Glitches in Tree Ensemble model
Namrita Varshney, Ashutosh Gupta, Shankaranarayanan Krishna, Kaushik Mallik, Satyankar Chandra
Abstract
Many critical decision-making tasks are now delegated to machine-learned models, and it is imperative that their decisions are trustworthy and reliable, and their outputs are consistent across similar inputs. We identify a new source of unreliable behaviors—called glitches—which may significantly impair the reliability of AI models having steep decision boundaries. Roughly speaking, glitches are small neighbourhoods in the input space where the model’s output abruptly fluctuates with respect to small changes in the input.

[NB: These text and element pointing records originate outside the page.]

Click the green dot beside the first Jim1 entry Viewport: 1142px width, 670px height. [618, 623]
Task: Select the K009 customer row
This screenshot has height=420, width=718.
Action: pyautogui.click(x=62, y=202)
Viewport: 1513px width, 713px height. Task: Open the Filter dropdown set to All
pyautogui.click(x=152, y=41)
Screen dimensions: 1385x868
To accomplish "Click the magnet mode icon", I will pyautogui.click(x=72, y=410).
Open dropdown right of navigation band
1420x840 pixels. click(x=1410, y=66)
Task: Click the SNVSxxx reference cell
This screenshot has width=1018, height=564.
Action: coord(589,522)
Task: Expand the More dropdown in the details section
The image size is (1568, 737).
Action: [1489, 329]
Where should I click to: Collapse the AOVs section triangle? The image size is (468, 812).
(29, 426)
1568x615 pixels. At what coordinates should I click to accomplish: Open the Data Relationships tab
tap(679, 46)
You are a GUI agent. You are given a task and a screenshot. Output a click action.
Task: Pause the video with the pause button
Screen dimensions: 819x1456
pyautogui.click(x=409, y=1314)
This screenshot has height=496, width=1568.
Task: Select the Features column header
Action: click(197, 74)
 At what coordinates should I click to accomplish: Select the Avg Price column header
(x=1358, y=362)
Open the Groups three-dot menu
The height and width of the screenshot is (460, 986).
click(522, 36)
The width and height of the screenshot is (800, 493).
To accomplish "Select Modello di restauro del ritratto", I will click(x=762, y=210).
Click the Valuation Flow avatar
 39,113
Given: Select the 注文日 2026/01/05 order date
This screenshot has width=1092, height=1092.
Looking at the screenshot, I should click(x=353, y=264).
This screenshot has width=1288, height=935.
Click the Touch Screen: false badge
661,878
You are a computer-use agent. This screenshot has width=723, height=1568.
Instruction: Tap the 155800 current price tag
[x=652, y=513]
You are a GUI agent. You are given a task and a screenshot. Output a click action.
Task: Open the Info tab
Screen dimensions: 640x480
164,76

We provide a formal definition of glitches and use well-known models and data sets from the literature to demonstrate that they have widespread existence and usually indicate potential model inconsistencies in the neighbourhood where they are found. We argue that glitches exist near decision boundaries—typically the ones that are poorly trained due to limited training data. We proceed to the algorithmic search for glitches in the widely used gradient boosted decision tree(GBDT) models. We prove that the problem of detecting glitches is NP-complete even for tree ensembles with constant depths. Our algorithm, for GBDT models, uses an MILP encoding of the problem to detect glitches. Our experiments demonstrate the effectiveness and computational feasibility of our algorithm on a suite of GBDT benchmarks from the literature.